I have no voice. It is gone. This is annoying. I am Plague Girl. I am never going to be allowed to go anywhere every again.
(don't actually feel so wretched, the timing just sucks all around. Alas.)
'Touched'
Off-topic discussion. Wanna talk about corsets, duct tape, or physics? This is the place. Detailed discussion of any current-season TV must be whitefonted.
I have no voice. It is gone. This is annoying. I am Plague Girl. I am never going to be allowed to go anywhere every again.
(don't actually feel so wretched, the timing just sucks all around. Alas.)
I'm sorry to read that sarameg. All the people looking forward to hearing your words have to read them anyway. I recommend a hot toddy.
eta recipe love:
1 tbsp honey
3/4 glass tea
2 shots brandy
1 slice lemon
I've been kindly served hot toddies.
I'm currently drowing in hot water, lemon and honey. The booze waits for evening.
Haven't been quarantined yet, though that may still yet come....
I am at the theatre "working", but right now I am just puttering. I have a lot of distressing to do and it is sort of weirdly physical work (because you sand and rasp the fabric/leather before putting any color on it). My fingers still feel sanded after Wednesday's go round.
I am having tea. b/c I think I am quitting coffee and booze for the holidays , in preparation for quitting smoking. I did it before for about two years by just pretending I was the person I was BEFORE I started smoking. And that person didn't drink or have coffee.
I have a lot of distressing to do and it is sort of weirdly physical work
First Thought: I wonder if some people around here's Mother's just come out and admit it like that or if their crazy-making is completely unconscious.

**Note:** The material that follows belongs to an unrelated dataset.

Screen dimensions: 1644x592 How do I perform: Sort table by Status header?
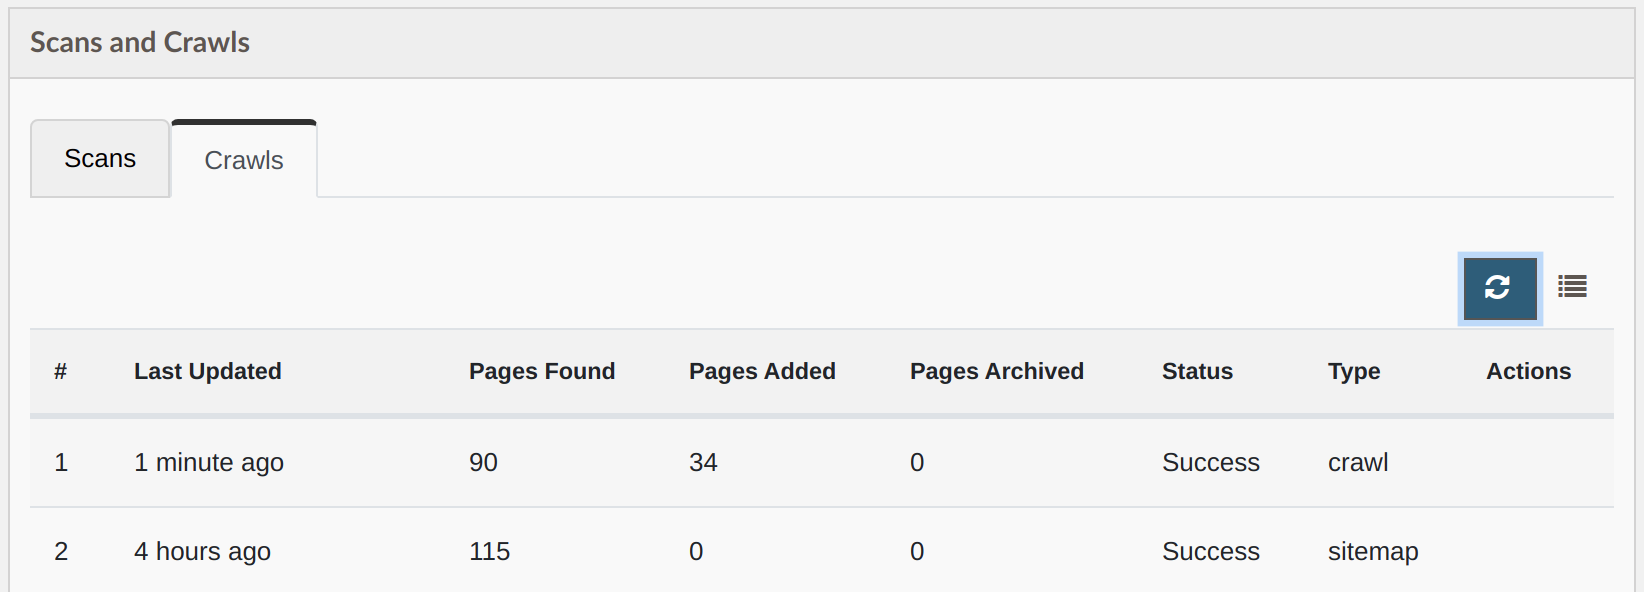pyautogui.click(x=1197, y=371)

That's an interesting approach Sophia. Good luck. Different things work for different people.
And wear gloves to protect your pretty hands!
I am having tea. b/c I think I am quitting coffee and booze for the holidays , in preparation for quitting smoking.
That's a lot to quit at once Sophia.
This is the Friday of many annoying little distractions and odd requests.
Gilmore Girls question: When Zach freaked out this week, do you think it was because he was torn up with jealousy of his bandmate writing a song about Lane or because he was afraid of success and used the jealousy as an excuse to botch their big opportunity?
I think the former, but I'm reading comments of the latter, and wondering if there's stuff I missed that support it. Not saying it isn't right, just wondering if it would have to be an asspull to be so.
House is empty. I feel I should take advantage of this, but instead I'm huddling by the fire with a laptop and a book.
Pie. Huddling is better with pie.
Former FEMA Director Michael Brown, heavily criticized for his agency's slow response to Hurricane Katrina, is starting a disaster preparedness consulting firm to help clients avoid the sort of errors that cost him his job.
Just when I think the world can get peculiarer.
ita, I think that everything points to the former explaination, but Zach's behavior was so OTT that I wouldn't be surprised if there were more to it than just that.